A wonderful post by Doc Searls disscussing the limitations of IQ scores leads onto a rather profound observation -
Third, the Net, the Web, and the growing portfolio of freely available services that make possible what we're doing here, are flat-out utopian — Not in their aspirations, but in their achievments. Hell, look at Wikipedia. Pretty freaking amazing, if you ask me. Go back fifteen years and imagine the Internet we have today: something nobody owns, everybody can use and anybody can improve. Can you name the big, hierarchical company that made all that happen? Can you name the big, hierarchical companies behind HTML, HTTP, SMTP, POP, BIND, XML, or RSS? How about new ones sprouting like weeds... attention.xml, for example? Some helped, sure. But we live in a world now where a guy like Steve Gillmor — a journalist, fergoshsake — can call for a standard, enlist smart technical help (qualified by their good work, not by IQ scores nobody knows or cares about), and push it out into the marketplace.
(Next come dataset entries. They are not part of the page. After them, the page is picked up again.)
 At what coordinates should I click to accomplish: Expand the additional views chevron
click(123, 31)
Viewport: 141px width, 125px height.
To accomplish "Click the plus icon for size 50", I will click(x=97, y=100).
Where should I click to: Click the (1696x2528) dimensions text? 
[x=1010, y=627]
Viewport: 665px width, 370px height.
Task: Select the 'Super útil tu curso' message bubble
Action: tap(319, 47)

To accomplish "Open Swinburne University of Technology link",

This is inspiring stuff for the entrepreneurial spirit. Remember not all entrepreneurial endeavours must have a business model. OpenEir certainly doesn't. So it strikes me that I probably feel similarly to Steve Gillmor, in that we're both pushing ideas out there into areas where we have little technical exerptise. But it doesn't matter because in the idea amplifier of the blogosphere experts can be drawn to an idea like moths to a flame. If the idea has value.
Look at what has happened since Adam Curry pushed out the idea for podcasting less than a year ago. This is a world where journalists and DJs can now throw a spark onto the tinderbox of the blogosphere and be engulfed in flames of fascination within moments.